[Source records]
-- Opening Marker --

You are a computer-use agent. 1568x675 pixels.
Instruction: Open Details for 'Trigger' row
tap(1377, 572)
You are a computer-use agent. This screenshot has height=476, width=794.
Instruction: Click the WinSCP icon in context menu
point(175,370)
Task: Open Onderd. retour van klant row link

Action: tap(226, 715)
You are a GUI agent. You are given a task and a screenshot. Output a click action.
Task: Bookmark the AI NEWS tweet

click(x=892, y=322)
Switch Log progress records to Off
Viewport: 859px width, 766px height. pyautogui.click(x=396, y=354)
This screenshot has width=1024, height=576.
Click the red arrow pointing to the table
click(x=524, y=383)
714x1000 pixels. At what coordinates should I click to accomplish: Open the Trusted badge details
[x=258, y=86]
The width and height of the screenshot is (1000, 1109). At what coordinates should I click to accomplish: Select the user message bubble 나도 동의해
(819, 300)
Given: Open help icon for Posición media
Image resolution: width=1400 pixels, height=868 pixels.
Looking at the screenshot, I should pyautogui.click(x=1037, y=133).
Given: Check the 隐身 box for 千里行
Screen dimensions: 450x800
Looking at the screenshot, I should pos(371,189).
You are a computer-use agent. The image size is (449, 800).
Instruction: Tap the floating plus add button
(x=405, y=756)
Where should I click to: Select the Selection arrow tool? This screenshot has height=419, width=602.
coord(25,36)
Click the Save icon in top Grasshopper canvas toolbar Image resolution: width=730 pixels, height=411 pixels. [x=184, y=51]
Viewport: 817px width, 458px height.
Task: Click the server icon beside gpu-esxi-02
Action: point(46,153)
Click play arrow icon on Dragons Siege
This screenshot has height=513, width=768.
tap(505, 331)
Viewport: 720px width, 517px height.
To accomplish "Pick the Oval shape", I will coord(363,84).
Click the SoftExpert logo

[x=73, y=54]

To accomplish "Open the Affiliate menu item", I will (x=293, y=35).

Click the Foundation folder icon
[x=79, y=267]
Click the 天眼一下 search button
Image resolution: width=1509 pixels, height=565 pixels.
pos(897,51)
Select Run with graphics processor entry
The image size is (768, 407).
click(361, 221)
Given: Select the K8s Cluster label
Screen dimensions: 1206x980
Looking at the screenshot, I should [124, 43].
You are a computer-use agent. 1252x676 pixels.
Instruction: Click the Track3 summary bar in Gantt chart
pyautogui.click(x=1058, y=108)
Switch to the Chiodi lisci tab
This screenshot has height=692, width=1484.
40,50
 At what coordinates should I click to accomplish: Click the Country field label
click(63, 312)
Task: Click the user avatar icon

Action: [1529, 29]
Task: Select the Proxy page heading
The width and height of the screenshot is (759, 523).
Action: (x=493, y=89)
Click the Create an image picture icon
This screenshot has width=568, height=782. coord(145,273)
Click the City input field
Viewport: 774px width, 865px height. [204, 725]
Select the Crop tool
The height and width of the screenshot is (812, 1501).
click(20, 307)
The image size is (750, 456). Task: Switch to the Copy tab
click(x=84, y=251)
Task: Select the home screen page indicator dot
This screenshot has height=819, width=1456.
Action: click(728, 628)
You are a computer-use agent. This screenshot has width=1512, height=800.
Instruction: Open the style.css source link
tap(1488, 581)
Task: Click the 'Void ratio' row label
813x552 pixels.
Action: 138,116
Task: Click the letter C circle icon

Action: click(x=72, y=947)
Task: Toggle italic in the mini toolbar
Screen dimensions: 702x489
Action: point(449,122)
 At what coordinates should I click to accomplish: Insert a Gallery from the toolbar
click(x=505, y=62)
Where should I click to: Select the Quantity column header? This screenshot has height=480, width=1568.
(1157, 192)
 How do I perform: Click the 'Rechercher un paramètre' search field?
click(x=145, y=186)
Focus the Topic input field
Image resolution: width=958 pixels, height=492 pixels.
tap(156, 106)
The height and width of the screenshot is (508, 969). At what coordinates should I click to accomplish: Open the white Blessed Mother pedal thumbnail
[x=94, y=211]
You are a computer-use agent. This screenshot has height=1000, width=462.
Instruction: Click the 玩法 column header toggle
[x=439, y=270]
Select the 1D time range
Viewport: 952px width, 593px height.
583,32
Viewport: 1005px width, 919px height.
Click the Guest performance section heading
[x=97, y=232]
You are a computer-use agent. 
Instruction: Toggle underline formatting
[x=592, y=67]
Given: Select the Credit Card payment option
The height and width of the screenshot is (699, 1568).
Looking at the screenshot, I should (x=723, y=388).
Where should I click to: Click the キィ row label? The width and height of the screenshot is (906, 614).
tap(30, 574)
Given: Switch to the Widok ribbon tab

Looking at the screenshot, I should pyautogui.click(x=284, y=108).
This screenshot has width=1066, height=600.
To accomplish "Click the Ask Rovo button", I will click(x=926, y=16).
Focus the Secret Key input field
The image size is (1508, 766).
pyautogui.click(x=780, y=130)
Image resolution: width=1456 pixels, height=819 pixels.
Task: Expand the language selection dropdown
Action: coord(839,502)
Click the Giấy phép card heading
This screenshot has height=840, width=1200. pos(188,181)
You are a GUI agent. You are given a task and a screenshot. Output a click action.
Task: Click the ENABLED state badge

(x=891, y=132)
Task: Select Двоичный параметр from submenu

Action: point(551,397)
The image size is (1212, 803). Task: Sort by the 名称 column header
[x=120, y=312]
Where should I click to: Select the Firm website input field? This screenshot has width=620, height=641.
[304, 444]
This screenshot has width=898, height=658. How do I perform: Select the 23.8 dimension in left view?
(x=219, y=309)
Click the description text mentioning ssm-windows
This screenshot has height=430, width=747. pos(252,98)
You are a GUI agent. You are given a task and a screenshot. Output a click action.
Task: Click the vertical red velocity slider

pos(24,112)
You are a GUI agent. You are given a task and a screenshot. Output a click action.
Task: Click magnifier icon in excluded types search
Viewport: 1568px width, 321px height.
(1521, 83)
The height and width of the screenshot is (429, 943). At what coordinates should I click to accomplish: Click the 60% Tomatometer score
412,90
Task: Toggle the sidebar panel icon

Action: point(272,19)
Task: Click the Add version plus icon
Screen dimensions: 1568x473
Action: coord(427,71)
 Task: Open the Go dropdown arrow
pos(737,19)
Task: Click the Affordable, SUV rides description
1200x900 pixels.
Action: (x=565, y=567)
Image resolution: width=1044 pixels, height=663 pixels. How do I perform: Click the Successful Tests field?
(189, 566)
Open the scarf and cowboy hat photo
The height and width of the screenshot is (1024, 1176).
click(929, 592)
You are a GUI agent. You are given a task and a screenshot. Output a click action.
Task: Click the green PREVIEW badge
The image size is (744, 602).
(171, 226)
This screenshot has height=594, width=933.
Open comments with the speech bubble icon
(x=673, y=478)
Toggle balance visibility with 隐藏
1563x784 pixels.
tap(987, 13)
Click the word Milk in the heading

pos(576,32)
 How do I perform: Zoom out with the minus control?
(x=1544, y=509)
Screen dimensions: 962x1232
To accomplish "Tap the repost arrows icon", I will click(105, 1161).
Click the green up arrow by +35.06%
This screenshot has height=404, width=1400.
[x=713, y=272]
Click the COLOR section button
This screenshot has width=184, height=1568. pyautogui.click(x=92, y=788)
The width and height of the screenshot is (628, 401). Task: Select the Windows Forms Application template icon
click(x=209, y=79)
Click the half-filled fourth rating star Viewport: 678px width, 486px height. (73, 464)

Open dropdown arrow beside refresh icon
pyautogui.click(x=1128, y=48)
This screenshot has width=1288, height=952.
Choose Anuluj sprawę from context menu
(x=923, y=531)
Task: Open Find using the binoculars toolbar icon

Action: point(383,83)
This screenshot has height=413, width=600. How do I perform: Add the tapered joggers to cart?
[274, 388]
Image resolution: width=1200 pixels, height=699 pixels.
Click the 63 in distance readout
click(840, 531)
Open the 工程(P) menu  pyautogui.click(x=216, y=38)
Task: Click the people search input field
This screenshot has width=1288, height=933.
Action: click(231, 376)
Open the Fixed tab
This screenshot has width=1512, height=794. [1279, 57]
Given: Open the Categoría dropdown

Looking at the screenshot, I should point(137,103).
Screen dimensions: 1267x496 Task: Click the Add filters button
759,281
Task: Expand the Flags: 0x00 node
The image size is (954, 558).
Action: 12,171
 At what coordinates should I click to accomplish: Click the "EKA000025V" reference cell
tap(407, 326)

-- Closing Marker --

*Exercise:* Look through the entries above and find each line where the word "page" occurs; copy those lines.

*Output of the task:*
Task: Select the Proxy page heading
Task: Select the home screen page indicator dot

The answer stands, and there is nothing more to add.